Vingt cinq ans à peine séparent la création de l’Orfeo de Monteverdi, considéré comme le premier opéra de l’histoire de la musique, et celle de Il sant’Alessio de Stefano Landi. L’œuvre du premier continue d’être célébrée, celle du second a rejoint les archives. A Rome pourtant, au cœur de ce 17ème siècle, Landi était aussi en vogue que Monteverdi à Mantoue, et ses nombreuses pièces lyriques ou orchestrales étaient jouées partout.
Opéra sacré fondé sur un sujet historique, Il sant’Alessio, commande de la famille pontificale des Barberini, était avant tout destiné à raviver le culte du catholicisme romain en réaction aux vents de réforme soufflés par le protestantisme naissant. C’est donc l’édifiante saga d’Alexis, fils du bourgeois Eufemanio, qui, le soir de ses noces, choisit l’ascèse et l’abstinence pour s’attirer la reconnaissance céleste et accéder à la sainteté. Renoncer au monde pour conquérir le ciel, échapper au Diable pour mieux connaître Dieu, les leitmotivs des rats d’église sont modulés sur tous les tons. Avec de superbes sinfonias orchestrales et des arias rutilantes, défiant les anges et les démons.

Une écriture à la fois savante et ludique

On avait découvert le jeune metteur en scène Benjamin Lazar en 2004 avec un Bourgeois Gentilhomme de Molière et Lully représenté comme au Grand Siècle, avec gestuelles, danses et parler ad hoc, décors, costumes et lumières comme si on y était. Une performance certes spectaculaire mais qui, sur une durée de près de quatre heures, engendrait un brin de somnolence. Dans cette comédie c’est le texte de Molière qui tient le devant de la scène, la musique de Lully ne faisant que l’ornementer.

Tout le contraire de Il sant’Alessio qui n’est que musique, musique et foi. D’une écriture à la fois savante et ludique où les grands états d’âmes sont entrecoupés avec malice d’intermèdes burlesques et carnavalesques, il se prête à merveille au traitement délicieusement passéiste de la mise en scène.

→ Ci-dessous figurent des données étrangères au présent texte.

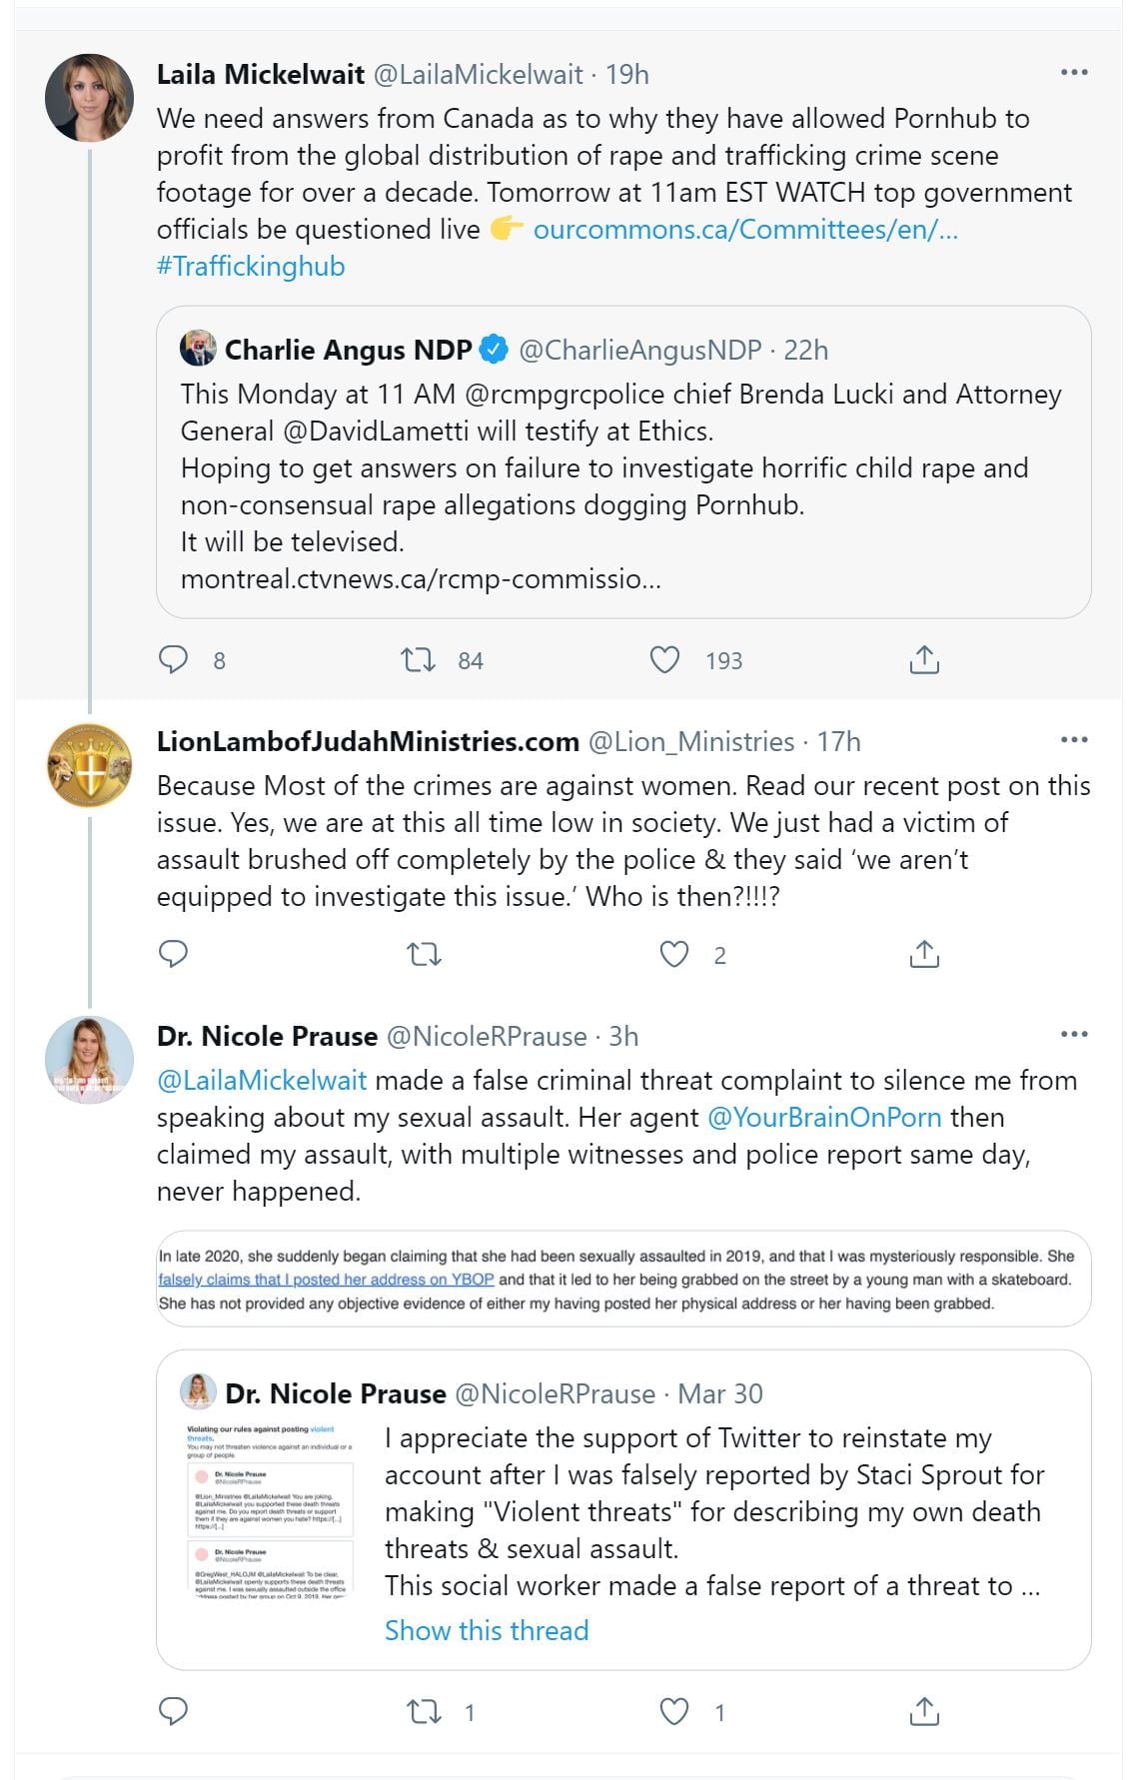Viewport: 1134px width, 1780px height.
Task: Retweet the LionLambofJudahMinistries tweet
Action: tap(425, 954)
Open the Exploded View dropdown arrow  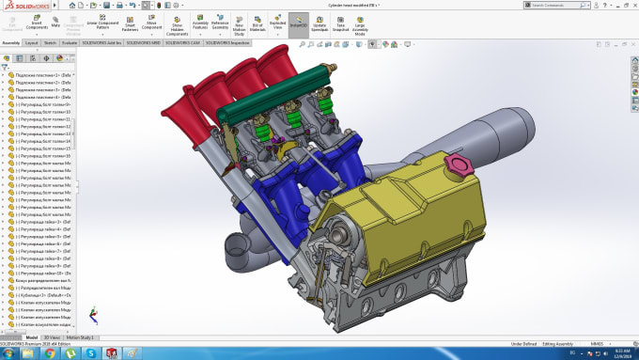point(277,34)
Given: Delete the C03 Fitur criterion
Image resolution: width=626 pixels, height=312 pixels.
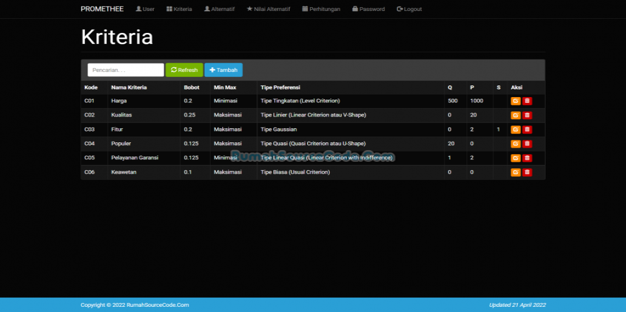Looking at the screenshot, I should 527,129.
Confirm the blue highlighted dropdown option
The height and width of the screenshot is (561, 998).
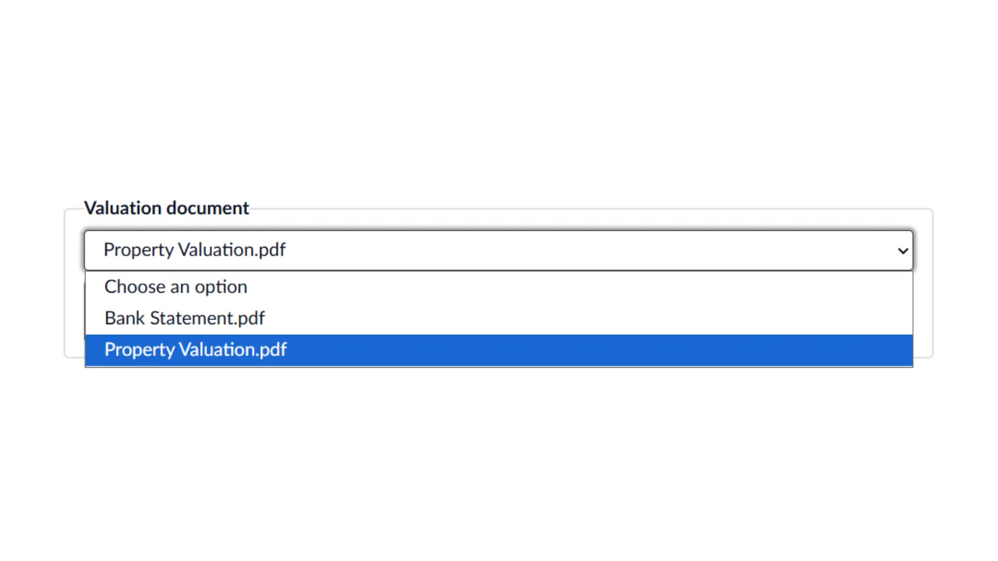pyautogui.click(x=196, y=350)
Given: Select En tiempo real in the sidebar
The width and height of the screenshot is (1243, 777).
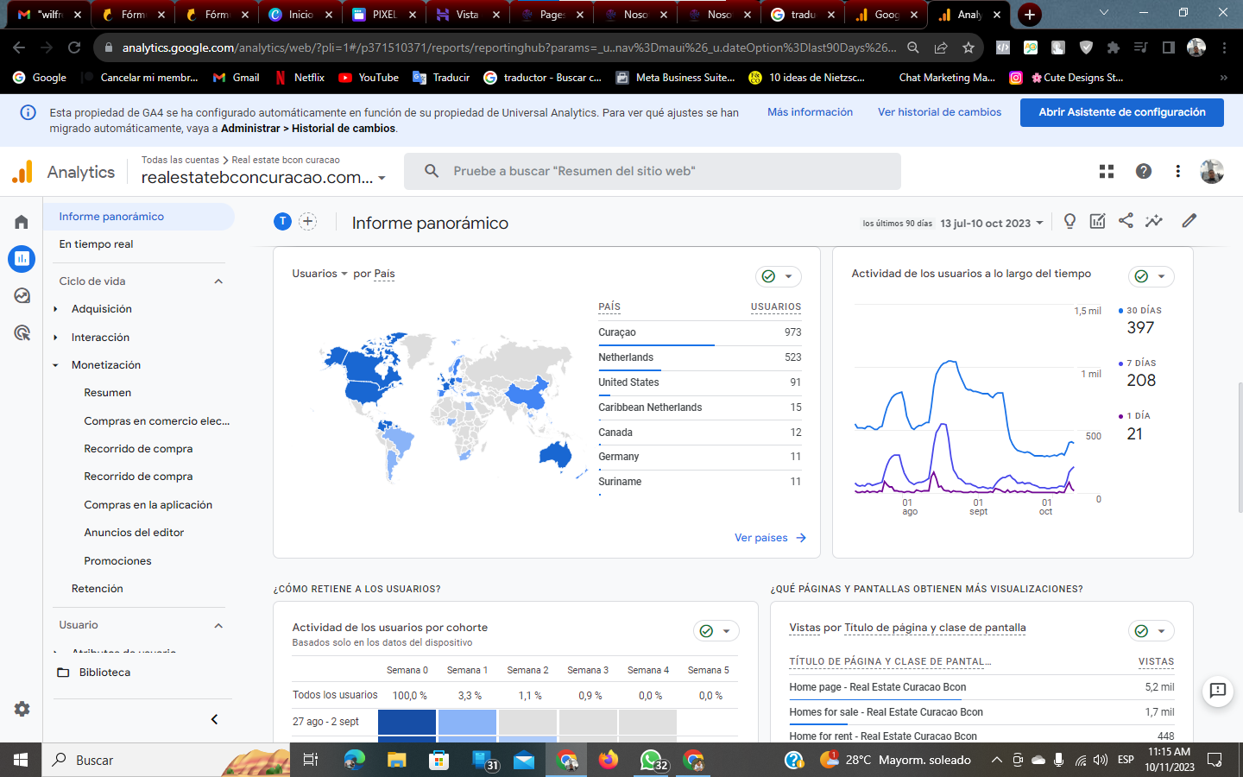Looking at the screenshot, I should (x=97, y=244).
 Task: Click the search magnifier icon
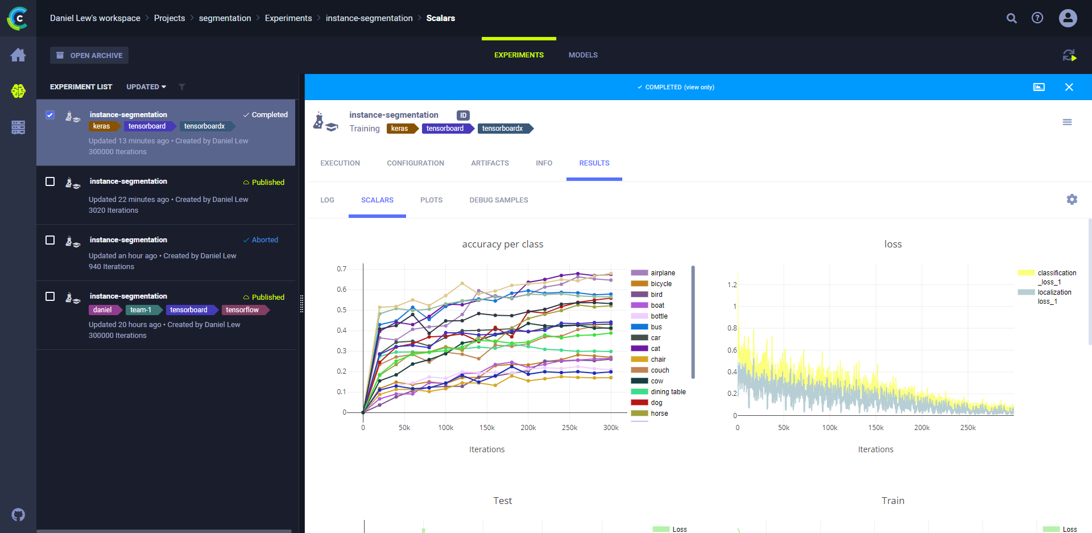tap(1011, 18)
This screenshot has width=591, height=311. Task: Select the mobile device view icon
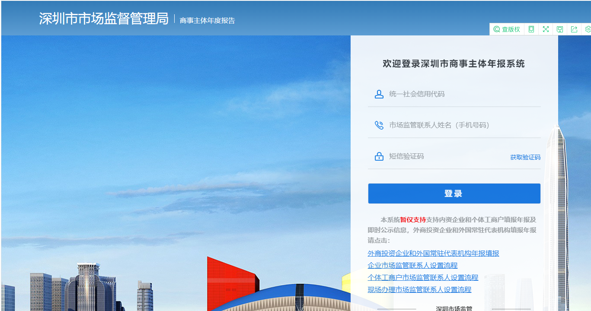(x=531, y=29)
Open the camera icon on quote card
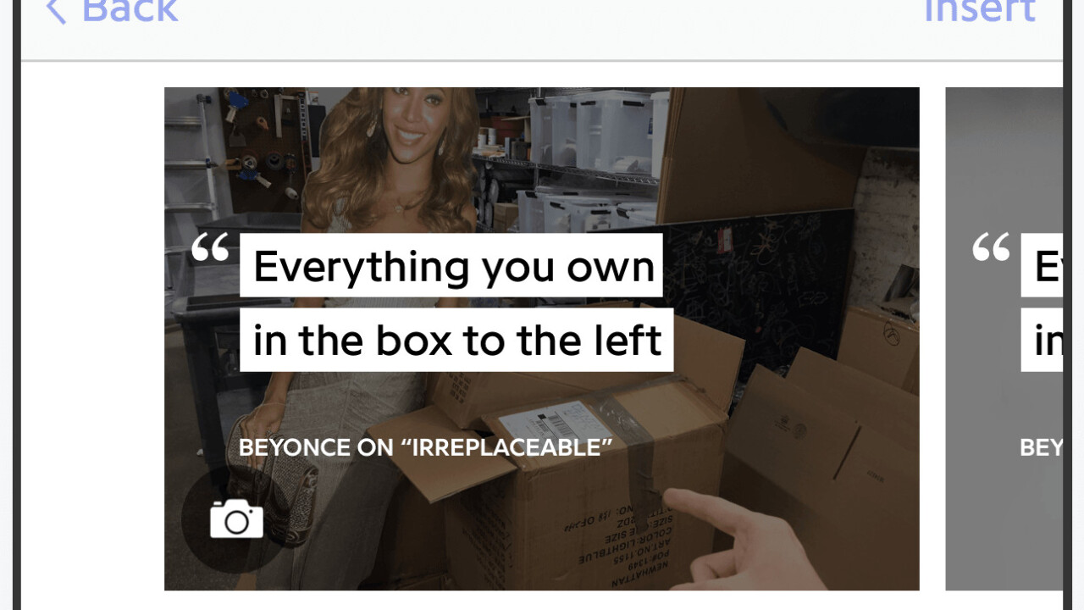Image resolution: width=1084 pixels, height=610 pixels. [x=236, y=519]
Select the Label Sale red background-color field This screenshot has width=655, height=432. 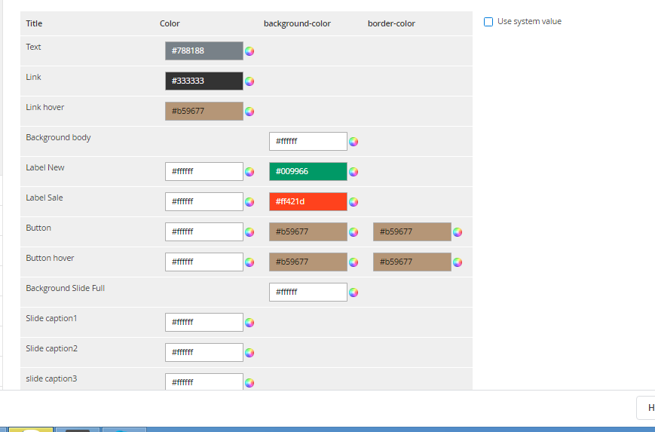pyautogui.click(x=308, y=201)
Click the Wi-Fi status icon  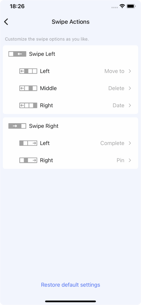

Un saint béni des dieux de la musique

Huit contre ténors tiennent donc les rênes de cette course à la béatitude. Trois basses et un ténor leur donne la réplique : dans les rôles principaux, la basse noble et sensible de Alain Buet en Eufemiano, le père d’Alexis et la basse nocturne et rageuse de Luigi De Donato pour Demonio, le démon chasseur de cœurs innocents. Jean-Paul Bonneval prête son timbre léger à Nutrice/la nourrice, Xavier Sabata chante la madre/mère en glissant sur des tonalités de mezzo, les deux clowns des intermèdes ont le punch et la vivacité de Damien Guillon et Pascal Bertin. Max Emmanuel Cencic crée une véritable confusion des sexes en s’appropriant la sposa/l’épouse avec l’apparence d’une vraie femme et la voix d’une vraie soprano. Quant à Philippe Jaroussky, star montante des gosiers d’or du lyrique, il confirme la grâce de ses dons, la pureté de sa voix et l’élégance de son jeu.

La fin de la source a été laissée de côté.